I begin this post with a map showing our detour to the site of the drive-in movie theatre, Charters Towers, along the Flinders Highway, and then the rest of the way up the Bruce Hwy to Cairns.
As is our wont, we stopped and took pictures at several places along the way. One was the lookout opposite Hinchinbrook Island. The better views, though, are from Panjoo Lookout.
We’d had periodic rains all the way to Airlie Beach and beyond. Tully is reputed to be the wettest town in Australia. But after rain on the Sunshine Coast, we should have been prepared for sun in Tully. 
The wettest town in Australia is awarded an annual “gumboot,” but Tully was not content to just win every year. In its pride at getting more rain than anywhere else in the country, the town has built this Golden Gumboot.

There is a variety of houses of worship in Australia, even along the Bruce Highway. I spotted this Greek Orthodox Church in Home Hill: 

And then a Sikh temple further up the road.

Near the Sikh temple I noticed a strange juxtaposition of signs. Or maybe not so strange.

Finally, we made it to Cairns and a big “Queenslander” house which was our Airbnb. I am reluctant to plug a brand like Airbnb (or Uber, which everyone but us seems to use) lest I sound like the Economist. But I have to say this way of connecting hosts and guests has worked wonders for us. We’d never have been able to travel as we have without it, other than in Asia. Every place is a little bit different, ranging from a separate apartment where we never actually met the host, to new friends who went the extra mile (or more!) Our host in Cairns had some interesting decor including this framed poster on the wall. 

She was originally from Ottawa, and had attended the demonstration personally. It struck me in particular because of the reading I’ve done since we traveled to Vietnam. Neil Sheehan’s A Bright Shining Lie, which I’d meant to read since it was published in 1988, further illuminated many of the places we visited and, frankly, how bankrupt and indefensible the South Vietnam regime was. The bombing of northern Laos went far beyond the Ho Chi Minh Trail; the fomenting of the Hmong people’s war by the C.I.A. led to perhaps a quarter of their tribe’s being killed. And Norodom Sihanouk’s switch to Nixon’s side led to a Cambodian civil war in which the extreme Cambodian communists went from obscurity to a potent force. While no one foresaw the horror that was to be the Khmer Rouge regime, it was just another strand in the tragedy that was Indochina in those decades. The longer we’ve been away from Vietnam, the more I appreciate having been there.
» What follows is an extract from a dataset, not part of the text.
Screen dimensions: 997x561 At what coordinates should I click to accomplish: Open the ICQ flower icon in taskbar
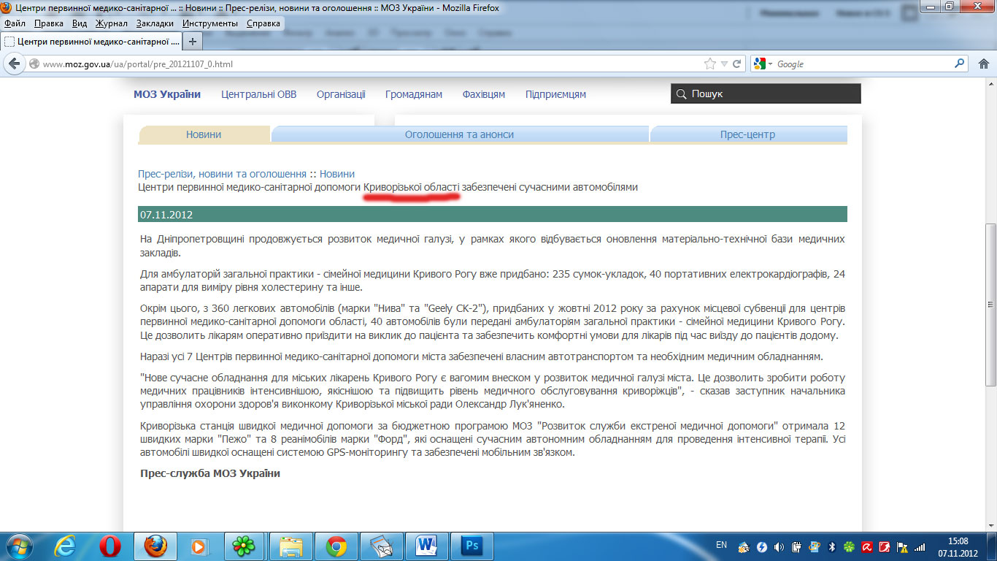click(243, 546)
The last time we were in Cairns we did a once-in-a-lifetime cruise on the Great Barrier Reef. But we neglected the rainforest side, and so part of this visit was to make up for that. Our main purpose, though, was to see my cousin Maya—Jim and Liza’s daughter—and her fiancĂ©, Ryan. These two purposes coincided handily when Maya arranged our visit to the Kuranda railway, with a return trip on the Skyrail cable car.

The scenic railway winds through many tunnels up the Barron Gorge to the town of Kuranda. Some of its busiest years were during World War II, when it was used for transporting troops stationed on the Atherton Tablelands. The belief of the indigenous people is that in the dreamtime, Buda-dji the Carpet Snake carved out the Barron River and its creeks. I couldn’t help but remember the naga, river serpents, that we saw carved on temples in Thailand.
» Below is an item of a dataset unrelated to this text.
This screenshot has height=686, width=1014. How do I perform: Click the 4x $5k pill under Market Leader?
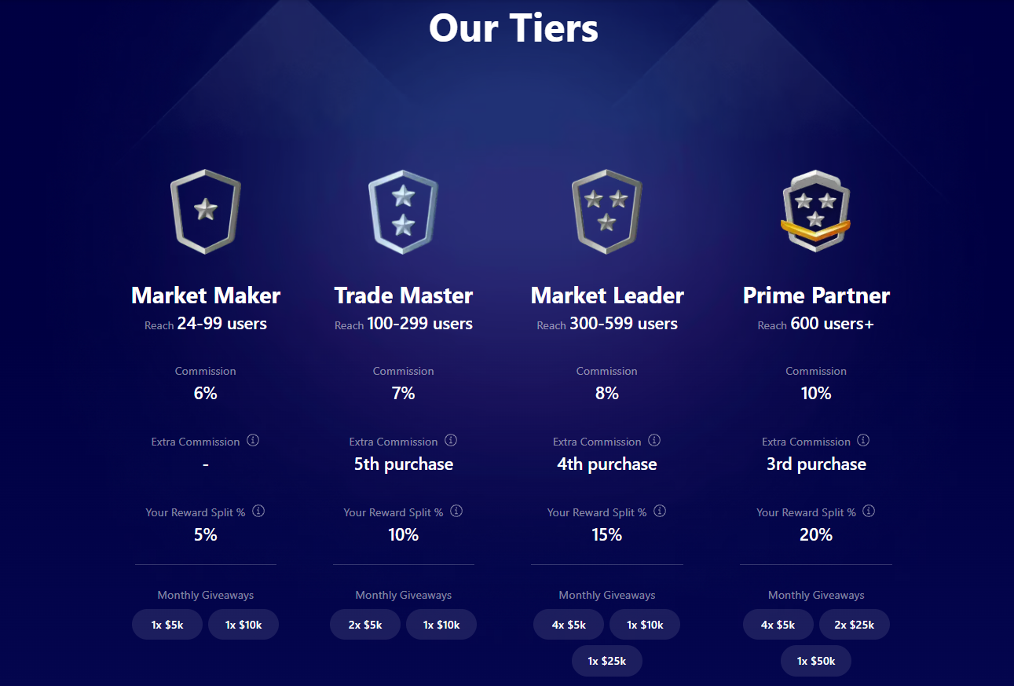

We were lucky in that it was not raining when we got to Kuranda. We were able to do a walk through the rainforest and along the Barron River.
It just started pouring as we arrived back in Kuranda, so we decided to have lunch. What did we spot but Saigon Pho! As absence from Vietnam has made the heart grow fonder, we could not resist some of this hearty beef noodle soup that built a nation. 

The rain mostly let up on our cable car ride back down over the rainforest canopy. We spotted crocodiles in the river below us! The boardwalks at a couple of stops were more peaceful.

The next day, Maya took us for a walk in Behana Gorge. The rain was falling hard when we left Cairns, but eased off in the woods. The creek was flowing so mightily that we had to find an area away from the waterfalls to bathe.
Did T. not bother with a swimsuit again?
Then we had a great dinner with Maya and Ryan down by the waterfront. This meant another opportunity to see the bats of Cairns. Thousands of them roost in the city during the day, then take off at dusk for their night habitat. It is something to see.

Our host wished us good luck on our drive back, that we wouldn’t have too much rain. We’d seen that there was flooding in western Queensland, far past Charters Towers, but I don’t think we took in that this was an unusual amount of rain even for the Wet. When we reached the Johnstone River, it was swollen and angry, and I was glad we were crossing it on an elevated bridge.

We didn’t realize until later that flooding of the Johnstone closed the Bruce Highway within hours of our crossing! Tully was looking much more like Australia’s wettest town—the road there was already starting to flood, and there was a police officer there to make sure none of us got stuck driving through.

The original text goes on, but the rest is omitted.